__Textabschnitt__:
========================================

Scientology: Bis doch was bleibt

Strengste Geheimhaltung, Tarnname, Security: Ein ARD-Film über einen Scientology-Aussteiger.

Polizeiwagen, Einlass nur mit persönlicher Einladung, Mini-Demo mit Maskierten vor der Tür, drinnen eine proppevolle Halle, rund 500 Gäste in Stuhlreihen vor einem riesigen Bildschirm, drumherum patrouillierend Sicherheitsleute – am Mittwochabend bot sich dem Besucher des ARD-Hauptstadtstudios in Berlin Mitte ein beeindruckendes Bild. Anlass war die Vorab-Präsentation des SWR-Fernsehfilms „Bis nichts mehr bleibt“, der am 31.3. im Ersten ausgestrahlt werden soll und der das Schicksal eines jungen Familienvaters und Scientology-Aussteigers beschreibt, der Frau und Tochter an Scientology verliert.

========================================

__Gegebene Daten__:
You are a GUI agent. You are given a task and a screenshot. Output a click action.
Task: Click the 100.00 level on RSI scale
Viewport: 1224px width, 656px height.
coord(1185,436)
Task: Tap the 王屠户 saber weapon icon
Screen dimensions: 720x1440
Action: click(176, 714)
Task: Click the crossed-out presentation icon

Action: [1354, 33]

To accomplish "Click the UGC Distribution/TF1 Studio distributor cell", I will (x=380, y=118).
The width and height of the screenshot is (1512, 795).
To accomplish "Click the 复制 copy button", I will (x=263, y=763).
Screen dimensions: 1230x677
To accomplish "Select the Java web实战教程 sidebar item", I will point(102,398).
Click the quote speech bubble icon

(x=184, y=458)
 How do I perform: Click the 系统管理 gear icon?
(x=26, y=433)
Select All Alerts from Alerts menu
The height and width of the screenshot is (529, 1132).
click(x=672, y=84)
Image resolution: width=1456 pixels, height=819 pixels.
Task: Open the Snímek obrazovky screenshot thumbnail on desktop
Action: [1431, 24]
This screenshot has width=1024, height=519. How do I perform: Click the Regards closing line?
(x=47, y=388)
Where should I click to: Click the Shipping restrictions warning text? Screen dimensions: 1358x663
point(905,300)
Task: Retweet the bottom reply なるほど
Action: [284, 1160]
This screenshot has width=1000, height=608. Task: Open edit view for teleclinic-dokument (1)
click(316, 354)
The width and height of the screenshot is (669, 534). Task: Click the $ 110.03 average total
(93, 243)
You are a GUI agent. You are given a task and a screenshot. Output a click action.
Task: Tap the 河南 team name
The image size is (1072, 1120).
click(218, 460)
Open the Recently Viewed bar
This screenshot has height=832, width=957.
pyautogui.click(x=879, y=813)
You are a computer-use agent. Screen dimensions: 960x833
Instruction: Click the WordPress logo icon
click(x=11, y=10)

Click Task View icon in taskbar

========================================

__Aufgaben__:
1. Wann und wo soll der Film laut dem Text über den Scientology-Film ausgestrahlt werden?
2. Schreibe im Text über den Scientology-Film alles von „Strengste Geheimhaltung, Tarnname, Security: Ein“ bis hinunter zu „an Scientology verliert.“ neu und ersetze dabei „Mittwochabend“ durch „Dienstagabend“.
3. Führe den Text über den Scientology-Film im Anschluss an seinen letzten Satz weiter.

__Lösungen__:
1. Am 31.3. im Ersten.

2.
Strengste Geheimhaltung, Tarnname, Security: Ein ARD-Film über einen Scientology-Aussteiger.

Polizeiwagen, Einlass nur mit persönlicher Einladung, Mini-Demo mit Maskierten vor der Tür, drinnen eine proppevolle Halle, rund 500 Gäste in Stuhlreihen vor einem riesigen Bildschirm, drumherum patrouillierend Sicherheitsleute – am Dienstagabend bot sich dem Besucher des ARD-Hauptstadtstudios in Berlin Mitte ein beeindruckendes Bild. Anlass war die Vorab-Präsentation des SWR-Fernsehfilms „Bis nichts mehr bleibt“, der am 31.3. im Ersten ausgestrahlt werden soll und der das Schicksal eines jungen Familienvaters und Scientology-Aussteigers beschreibt, der Frau und Tochter an Scientology verliert.

3.
Es handelt sich um das mutigste Projekt der jüngeren Fernsehgeschichte. Der Film basiert laut Vorspann auf einer wahren Geschichte ehemaliger Mitglieder von Scientology. Erstmals wird dieses heikle Thema in Deutschland zu einem fiktionalen Stoff verdichtet und die Organisation beim Namen genannt. SWR-Fernsehdirektor Bernhard Nellessen wies darauf hin, dass Scientology seit 13 Jahren vom Verfassungsschutz beobachtet wird. Um die Produktion von „Bis nichts mehr bleibt“ wurde monatelang ein großes Geheimnis gemacht. Alle Beteiligten mussten sich vertraglich zu Stillschweigen verpflichten. Der Film wurde unter dem Tarnnamen „Der Tote im Sund“ gedreht. Es wurden keine DVDs vorab versendet.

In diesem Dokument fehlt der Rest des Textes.